Given exercise: Extend the reader comments below on tabletop roleplaying campaign ideas, picking up after their final sentence.

Excerpt provided:
^^^^^^^^^^^^^^^^

Guys I think this was your best video in months. Watching it I had a couple ideas I wanted to integrate into my current campaign and even a couple ideas for whole new ones. You stayed on topic, but spoke in such a way that was able to weave many different subjects together and really got creative juices flowing. Great stuff. It's these kinds of videos that i Subbed for.
I've been working on a cliche but taking real world examples and making it feel fresh. An elven knight (who's actually just a low-level bard) hires the party to aid him in a quest to save a damsel from the highest tower of a castle. He describes her as beautiful and forlorn at the absence of her hero. You arrive to find the castle has been rigged with several puzzles and traps. You finally find her, only to learn that the elf who hired you owns the castle, and the damsel is his middle-aged human wife who is angry with him because he went drinking with his pals and forgot their anniversary.
I like to test the players, to wrench those expectations out. Introduce a steryotype: Mention how all Dwarves are grim, dour, unpleasant, honourable to a fault, master craftsmen, etc. Etc. Then, rip up tgose expectations: the very firts Dwarf they meet in the campaign is an elderly Woman-Dwarf who works as an expert jeweller. She sings, she makes jokes, she tells stories, asks riddles, and mentions old sayings and wise words. Then, for the rest of the campaign, continue to introduce Dwarves that fit one or two of the steryotypes, but never all of them, or only under interesting circumstances. It changes things up, it shows that the world is real to these people and to the people who make steryotypes about them. Consistent inconsistency.
My Dm always starts quests in a tavern, but it's because it has become a joke within the group. He also finds ways to mix it up. Once, we ended up locked onto the tavern because it was the nearest abandoned building and we were trying to survive an attack from a zombie horde.
I have my mysterious wizard be the magic shop merchant. I play him up to be kind of senile and goofy so that no one takes him seriously at early levels but as the party continues adventuring, they realize that there might be a reason his shop just so happens to be in every other town they go to or that there might be a reason he has access to a myriad of rare magic items. After the PCs get more experienced, he begins to take an interest in them and he becomes a sort of gate keeper to mid to end game content.

^^^^^^^^^^^^^^^^

Material:
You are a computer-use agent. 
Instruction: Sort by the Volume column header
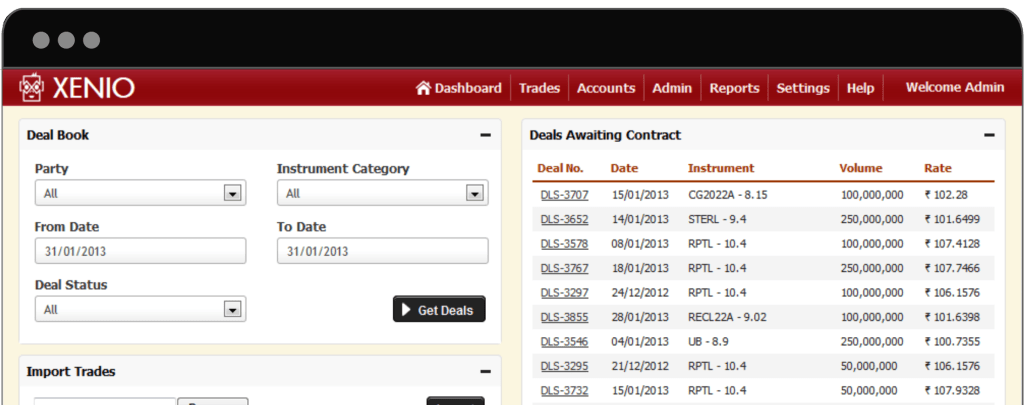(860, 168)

^^^^^^^^^^^^^^^^

Exercise result:
I like the idea of the "mysterious wizard" that has lost most if not all of his powers. He's still knowledgeable, still knows how to cast spells, but for whatever reason he can't actually cast them. At that point, restoring his powers is a major side quest, if not the main quest
Reminds me of a character called Oromis from The Inheritance Cycle(*Note, Read the books for context*), When he and his dragon got captured by evil dragon riders, they basically broke his connection to magic, and now he can only cast spells on a level far below that which he should, currently average human level and a bit(normally he could do things that would kill most humans from lack of power), but retains his magical knowledge and can still cast relatively small spells
I've always liked the idea of having the mysterious wizard show up and turn out to be a con artist who's just trying to rob the party or something along those lines.
I think the bigger issues with the "starts in a tavern" is hybridizing the tavern and the inn. This has also been done before but making the tavern also an inn gives the characters more reason to be there more places to be in the sorta "start zone" and more ways to encounter each other and the hook. If given the chance I almost always have a character stumble in to the inn with disheveled clothes smelling of smoke because they need a room to sleep off -reason they're in the city in the first place probably-
I'm a simple gamer: I love clichés. I want aloof elven spellcasters, gruff dwarven fighters, tavern brawls, wizard towers, and yes, give me a dragon in a dungeon. I'll play that game a hundred times.
Absolutely agree with the major points of this, the advice I give a lot of my friends when they start DMing is 'cliches are only a bad thing if you don't know what you're doing with them.' Once you get past putting it in because there's a cliche and start considering the hows and whys, you start really telling your own stories.
Another thing though is that sometimes, playing the cliche straight is exactly the way to turn the tables on your players- PCs are simultaneously the smartest and dumbest animals in existence.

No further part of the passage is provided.